DOCUMENT
•••••

JCK 2024; a sublime edition of one of the world’s greatest jewelry trade shows

  • JCK 2024 Highlights:

    • JCK 2024 concluded successfully, reinforcing its status as the premier global event for the jewelry industry.
    • Over 30,000 industry professionals attended, including 17,300 attendees and 1,900 exhibitors.
    • The event took place at The Venetian and The Venetian Expo from May 31 to June 3.
    • Key pavilions and talks opened a day earlier on May 30.

  • Event Features and Security:

    • Enhanced security measures included badge scanning and weapons detection.
    • Positive feedback from attendees on increased security efforts.

  • Education and Keynotes:

    • The JCK Talks education program spanned four days and included new content tracks.
    • The “Social Stage” returned with sessions on content, data, and practical applications.

•••••

WHAT YOU WILL DO
1. Rewrite the JCK 2024 recap from "JCK 2024; a" up to and including "and 1,900 exhibitors.", replacing "premier" with "leading".
2. List every section heading in the JCK 2024 recap.

SUPPLIED MATERIAL
•••••

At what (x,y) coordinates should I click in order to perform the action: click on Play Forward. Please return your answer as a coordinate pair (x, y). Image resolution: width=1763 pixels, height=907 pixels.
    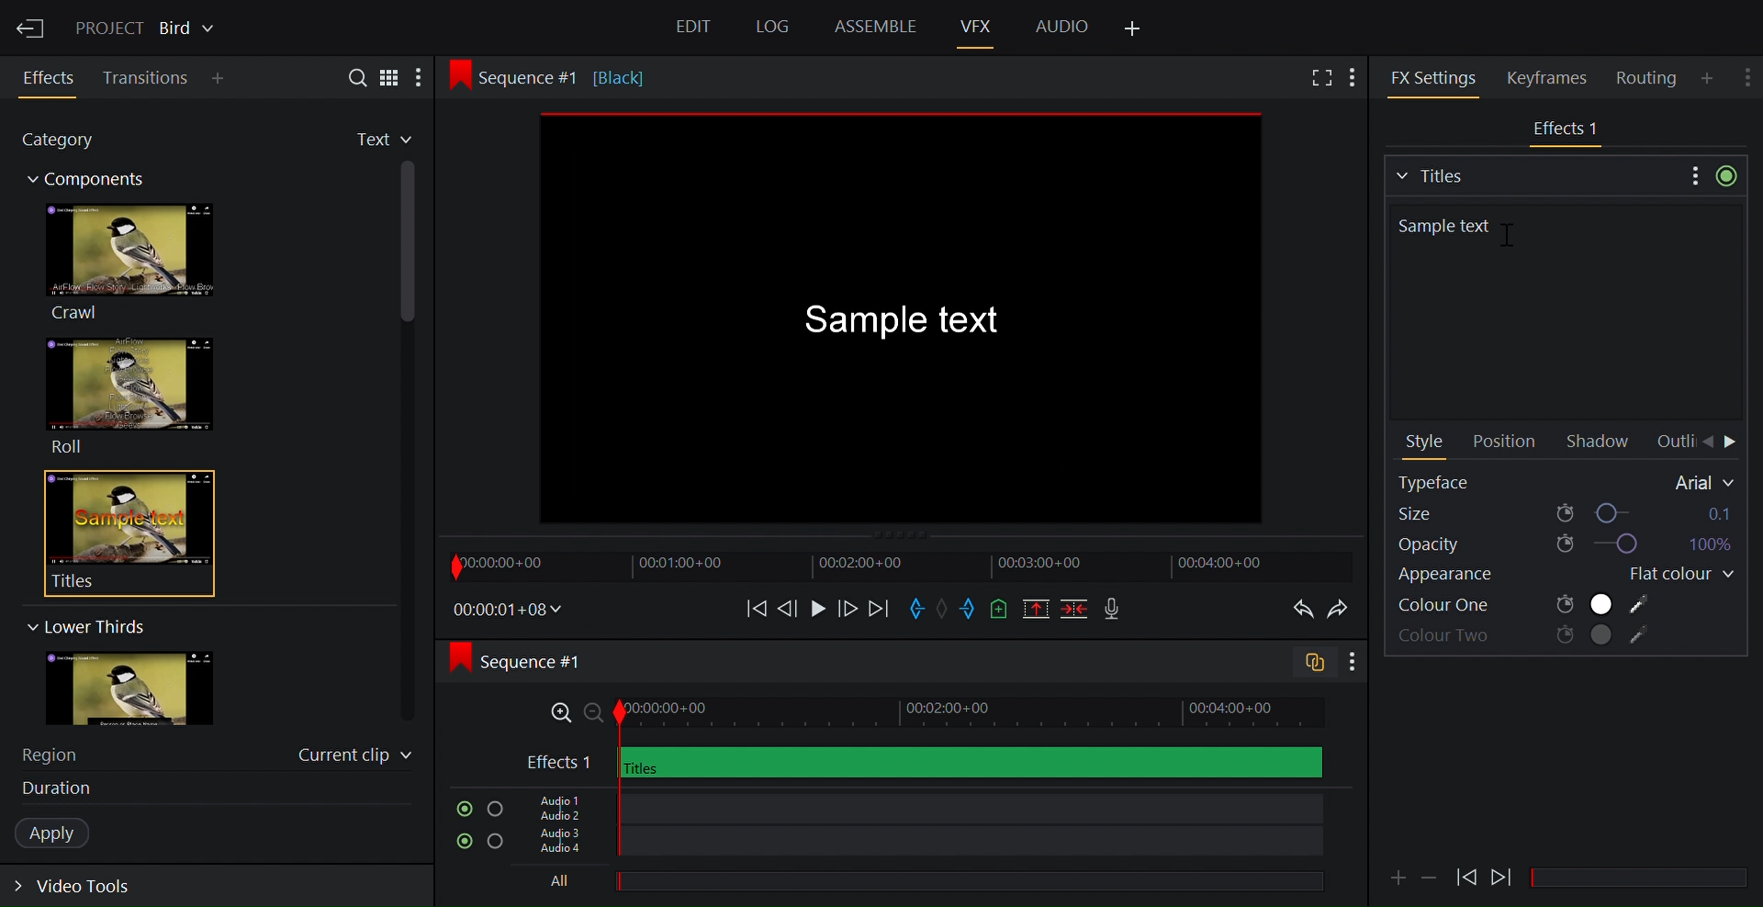
    Looking at the image, I should click on (1467, 877).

•••••

RESPONSES TO THE TASKS
1.
JCK 2024; a sublime edition of one of the world’s greatest jewelry trade shows

  • JCK 2024 Highlights:

    • JCK 2024 concluded successfully, reinforcing its status as the leading global event for the jewelry industry.
    • Over 30,000 industry professionals attended, including 17,300 attendees and 1,900 exhibitors.

2.
- JCK 2024 Highlights
- Event Features and Security
- Education and Keynotes